**RECORDS SHOWN**
# # # # # # #

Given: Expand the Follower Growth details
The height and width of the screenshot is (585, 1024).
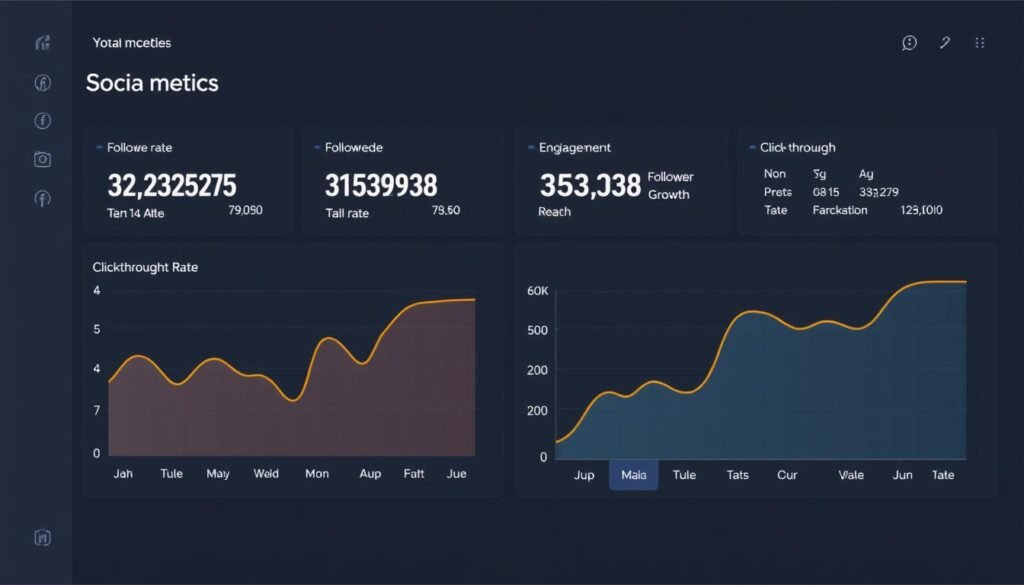Looking at the screenshot, I should pyautogui.click(x=668, y=184).
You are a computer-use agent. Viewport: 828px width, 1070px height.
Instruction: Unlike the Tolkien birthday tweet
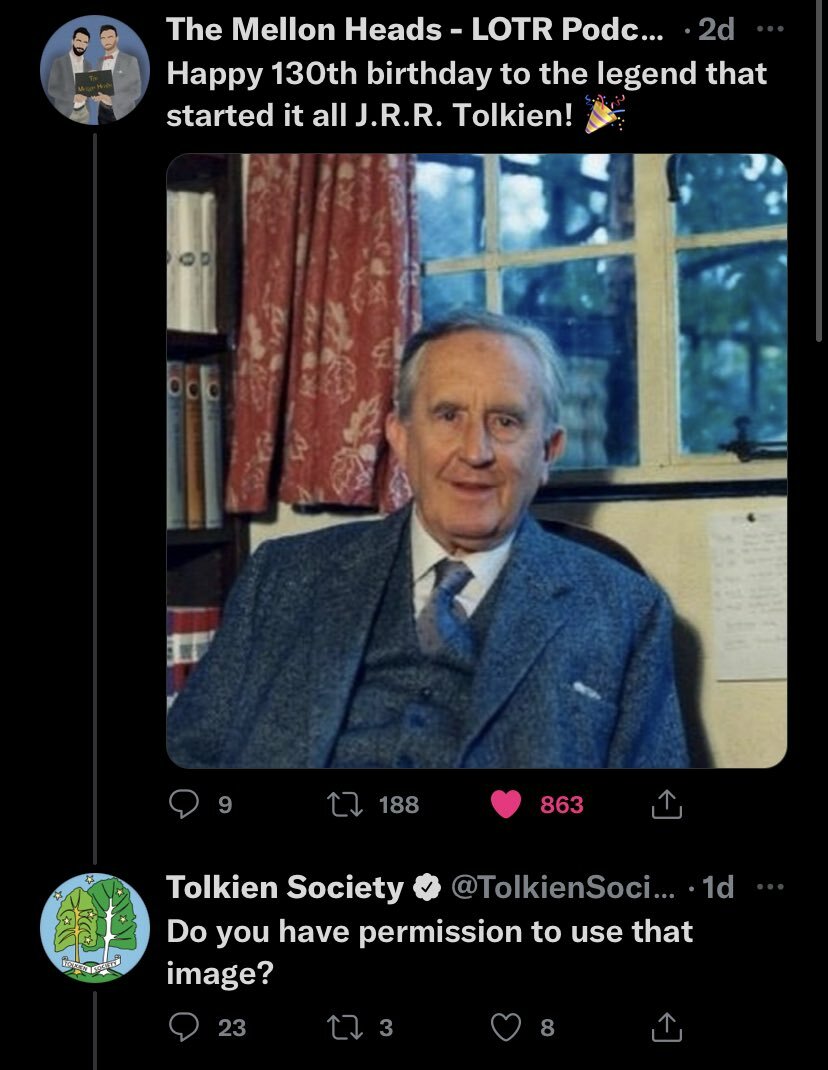[507, 804]
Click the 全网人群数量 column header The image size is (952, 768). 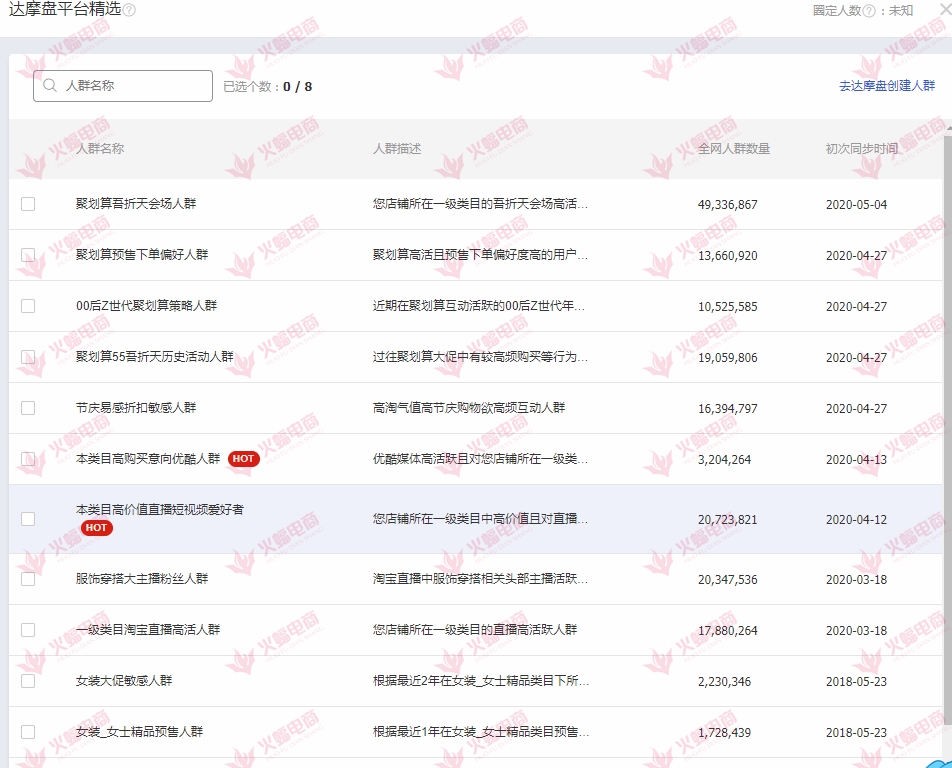(x=733, y=149)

# # # # # # #

**YOUR INSTRUCTIONS**
Switch "Expand" to "Collapse" in the lines from the start of the items up to and including the line with "Looking at the", and give back only those lines with everything else unchanged. Leave the pictures out of your answer.

**OUTPUT FOR THIS EXERCISE**
Given: Collapse the Follower Growth details
The height and width of the screenshot is (585, 1024).
Looking at the screenshot, I should pyautogui.click(x=668, y=184).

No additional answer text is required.